§ PROBLEM DETAILS: From the entries below, copy exactly the lines from the one that contains "The image size is (506, 350)." through the one that contains "This screenshot has width=312, height=234.", both included, and only those.

Stored data entries
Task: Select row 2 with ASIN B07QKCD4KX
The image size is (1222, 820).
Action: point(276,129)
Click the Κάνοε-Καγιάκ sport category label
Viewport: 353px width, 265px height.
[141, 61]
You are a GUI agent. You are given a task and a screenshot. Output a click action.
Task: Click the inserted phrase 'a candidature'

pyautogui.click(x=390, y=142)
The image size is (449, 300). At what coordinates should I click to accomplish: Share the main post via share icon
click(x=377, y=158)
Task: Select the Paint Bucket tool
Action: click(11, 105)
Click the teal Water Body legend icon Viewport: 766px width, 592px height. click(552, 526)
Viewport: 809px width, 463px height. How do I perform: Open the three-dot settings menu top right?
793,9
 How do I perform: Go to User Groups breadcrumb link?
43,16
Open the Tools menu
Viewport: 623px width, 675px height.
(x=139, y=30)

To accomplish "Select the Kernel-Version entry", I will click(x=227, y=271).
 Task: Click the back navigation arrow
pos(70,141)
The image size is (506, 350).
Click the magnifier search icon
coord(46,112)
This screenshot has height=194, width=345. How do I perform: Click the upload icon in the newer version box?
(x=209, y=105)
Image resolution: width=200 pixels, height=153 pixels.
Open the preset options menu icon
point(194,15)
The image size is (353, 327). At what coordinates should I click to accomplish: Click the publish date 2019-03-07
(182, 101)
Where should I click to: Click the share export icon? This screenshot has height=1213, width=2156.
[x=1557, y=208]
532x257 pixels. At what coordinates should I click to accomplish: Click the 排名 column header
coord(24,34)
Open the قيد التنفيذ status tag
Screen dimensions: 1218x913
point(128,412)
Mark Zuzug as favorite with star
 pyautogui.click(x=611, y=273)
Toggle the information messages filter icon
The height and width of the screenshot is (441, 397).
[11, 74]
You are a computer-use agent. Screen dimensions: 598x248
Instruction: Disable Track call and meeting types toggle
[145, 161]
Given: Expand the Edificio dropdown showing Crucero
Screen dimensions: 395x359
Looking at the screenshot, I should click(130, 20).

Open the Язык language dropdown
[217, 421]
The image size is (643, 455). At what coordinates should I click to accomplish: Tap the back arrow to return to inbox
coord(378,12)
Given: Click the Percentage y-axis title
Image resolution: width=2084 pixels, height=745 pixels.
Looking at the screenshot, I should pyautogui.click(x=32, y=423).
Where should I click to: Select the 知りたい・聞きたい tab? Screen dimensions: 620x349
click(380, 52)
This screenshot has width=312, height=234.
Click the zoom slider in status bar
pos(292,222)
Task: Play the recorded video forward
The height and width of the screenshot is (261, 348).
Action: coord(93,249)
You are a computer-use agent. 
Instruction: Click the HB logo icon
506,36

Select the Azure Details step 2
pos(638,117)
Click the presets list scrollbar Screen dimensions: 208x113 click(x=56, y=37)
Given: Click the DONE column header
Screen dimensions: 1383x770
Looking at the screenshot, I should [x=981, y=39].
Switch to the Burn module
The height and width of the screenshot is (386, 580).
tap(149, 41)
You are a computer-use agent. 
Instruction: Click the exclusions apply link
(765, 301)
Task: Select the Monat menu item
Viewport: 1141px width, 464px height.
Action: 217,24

§ ANSWER BOX:
The image size is (506, 350).
Click the magnifier search icon
coord(46,112)
This screenshot has height=194, width=345. How do I perform: Click the upload icon in the newer version box?
(x=209, y=105)
Image resolution: width=200 pixels, height=153 pixels.
Open the preset options menu icon
point(194,15)
The image size is (353, 327). At what coordinates should I click to accomplish: Click the publish date 2019-03-07
(182, 101)
Where should I click to: Click the share export icon? This screenshot has height=1213, width=2156.
[x=1557, y=208]
532x257 pixels. At what coordinates should I click to accomplish: Click the 排名 column header
coord(24,34)
Open the قيد التنفيذ status tag
Screen dimensions: 1218x913
point(128,412)
Mark Zuzug as favorite with star
 pyautogui.click(x=611, y=273)
Toggle the information messages filter icon
The height and width of the screenshot is (441, 397).
[11, 74]
You are a computer-use agent. Screen dimensions: 598x248
Instruction: Disable Track call and meeting types toggle
[145, 161]
Given: Expand the Edificio dropdown showing Crucero
Screen dimensions: 395x359
Looking at the screenshot, I should click(130, 20).

Open the Язык language dropdown
[217, 421]
The image size is (643, 455). At what coordinates should I click to accomplish: Tap the back arrow to return to inbox
coord(378,12)
Given: Click the Percentage y-axis title
Image resolution: width=2084 pixels, height=745 pixels.
Looking at the screenshot, I should pyautogui.click(x=32, y=423).
Where should I click to: Select the 知りたい・聞きたい tab? Screen dimensions: 620x349
click(380, 52)
This screenshot has width=312, height=234.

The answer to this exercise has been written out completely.